"
Siddhartha said nothing, quietly his eyes looked at hers.
"You have achieved it?" she asked. "You have found peace?"
He smiled and placed his hand on hers.
"I'm seeing it," she said, "I'm seeing it. I too will find peace."
"You have found it," Siddhartha spoke in a whisper.
Kamala never stopped looking into his eyes. She thought about her
pilgrimage to Gotama, which wanted to take, in order to see the face of
the perfected one, to breathe his peace, and she thought that she had
now found him in his place, and that it was good, just as good, as if
she had seen the other one. She wanted to tell this to him, but the
tongue no longer obeyed her will. Without speaking, she looked at him,
and he saw the life fading from her eyes. When the final pain filled
her eyes and made them grow dim, when the final shiver ran through her
limbs, his finger closed her eyelids.
For a long time, he sat and looked at her peacefully dead face. For a
long time, he observed her mouth, her old, tired mouth, with those lips,
which had become thin, and he remembered, that he used to, in the spring
of his years, compare this mouth with a freshly cracked fig.
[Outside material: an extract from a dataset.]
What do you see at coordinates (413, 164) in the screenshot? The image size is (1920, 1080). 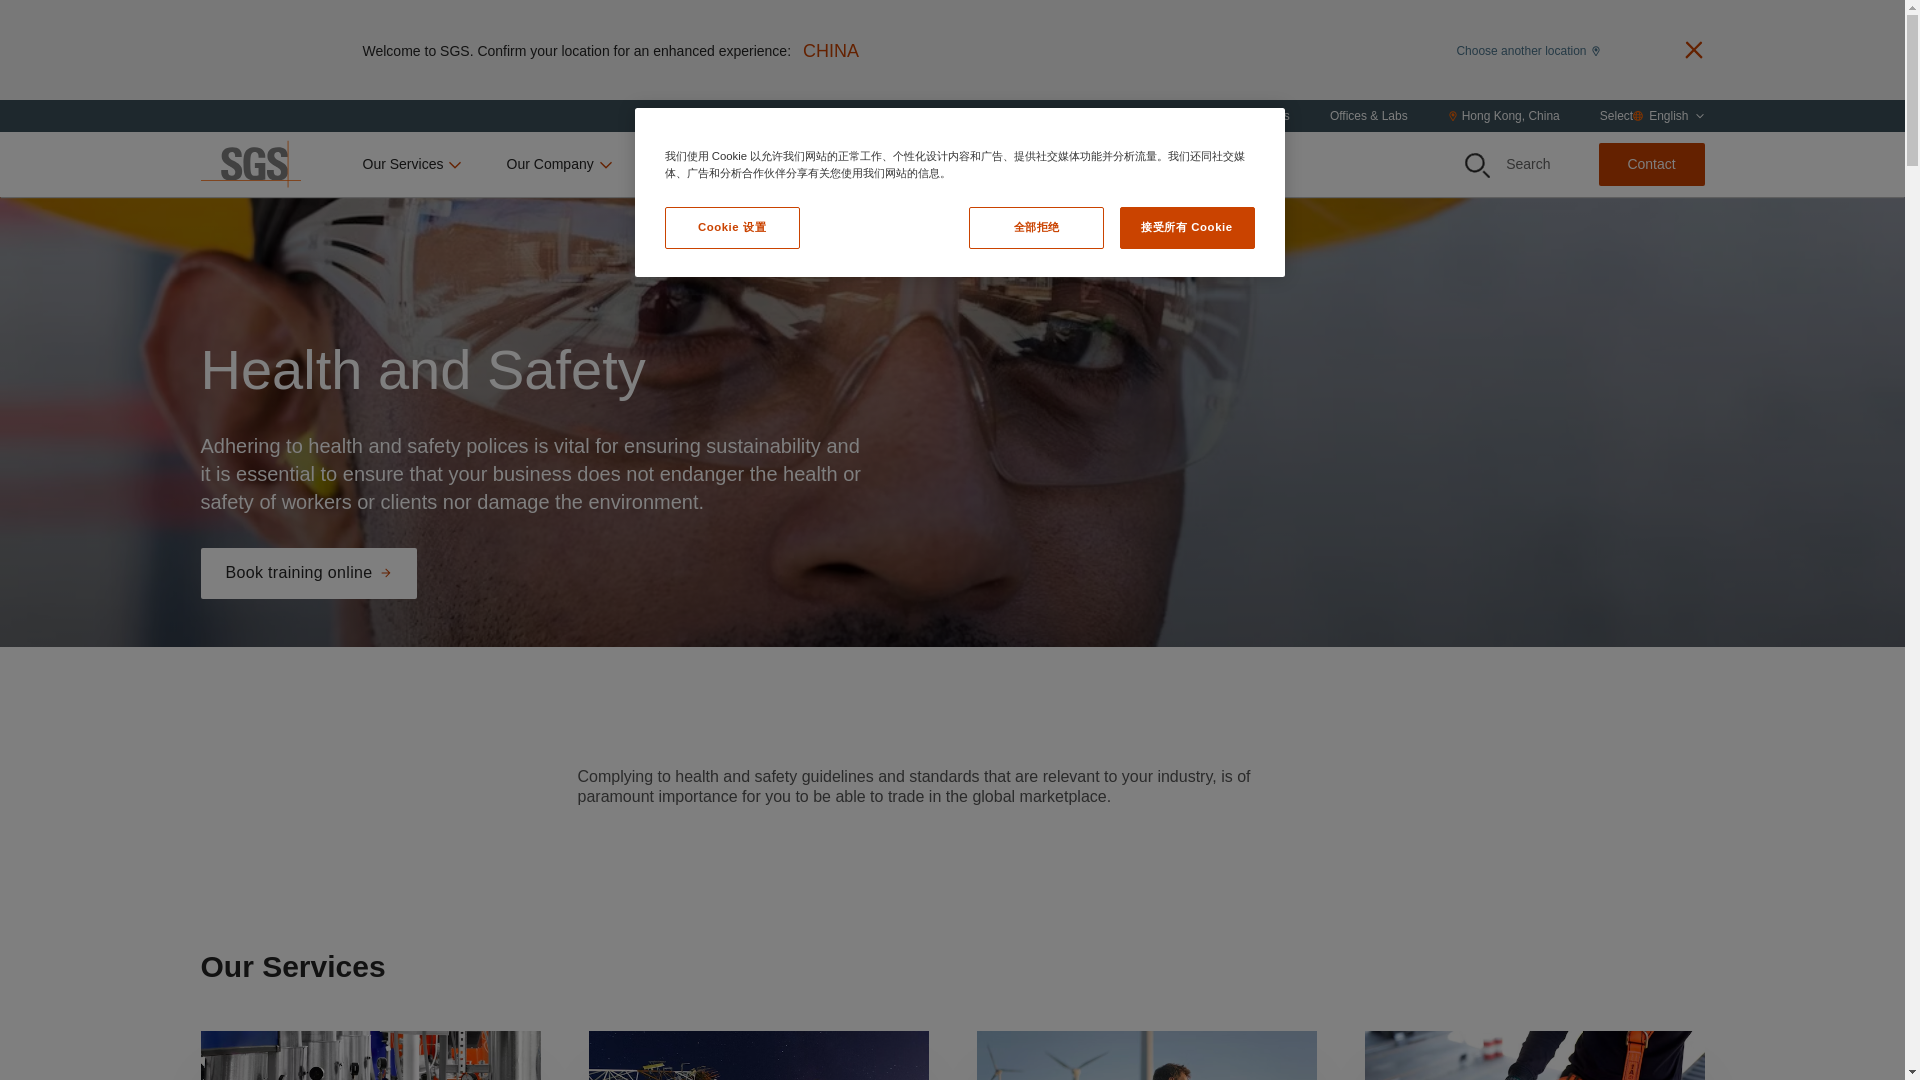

For a long
time, he sat, read in the pale face, in the tired wrinkles, filled
himself with this sight, saw his own face lying in the same manner,
just as white, just as quenched out, and saw at the same time his face
and hers being young, with red lips, with fiery eyes, and the feeling of
this both being present and at the same time real, the feeling of
eternity, completely filled every aspect of his being.